Fix $k \in \mathbb N$ consider the sequence $(x^n_k)_{n \in \mathbb N}$ in $\mathbb F$. For any $n,m \in \mathbb N$
$\lvert x^n_k - x^m_k \rvert \le \sup_{k \in \mathbb N} \lvert x^n_k - x^m_k \rvert = \lVert x^n - x^m \rVert_\infty \lt \epsilon $   (1)
Thus $x^n_k$ is Cauchy in $\mathbb F$ and so has limit $y_k$ such that $y = (y_1,y_2,...)$ and y is the limit of $x^n$
To show that such a y exists we look at the value of $\lvert y_n - y_m \rvert \le \lvert y_n - x^N_n \rvert + \lvert x^N_n - x^N_m \rvert + \lvert x^N_m - y_m \rvert \lt \epsilon$ for all $n,m \ge N$     (2)

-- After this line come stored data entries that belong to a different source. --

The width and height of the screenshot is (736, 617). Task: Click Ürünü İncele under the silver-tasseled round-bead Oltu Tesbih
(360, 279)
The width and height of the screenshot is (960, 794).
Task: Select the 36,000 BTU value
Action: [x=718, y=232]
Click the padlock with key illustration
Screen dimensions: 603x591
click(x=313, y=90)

The middle expression on RHS of (2)  is $\lt \epsilon/3$ by (1)
The other two are also $\lt \epsilon/3$ follow from $x^N_k$ being Cauchy and converging to $y_k$
This shows that $\lim_{n \to \infty} y_n$ exists but we still have not shown that $y \in c_0$.
I know that to show y tends to 0 i should show that $\lvert y_k \rvert \lt \epsilon$ for $k \ge N$
This is where I am stuck. Perhaps
$\lvert y_k \rvert = \lvert \lim_{n \to \infty} x^n_k \rvert$ and then we can take the limit function outside the absolute value sign by continuity?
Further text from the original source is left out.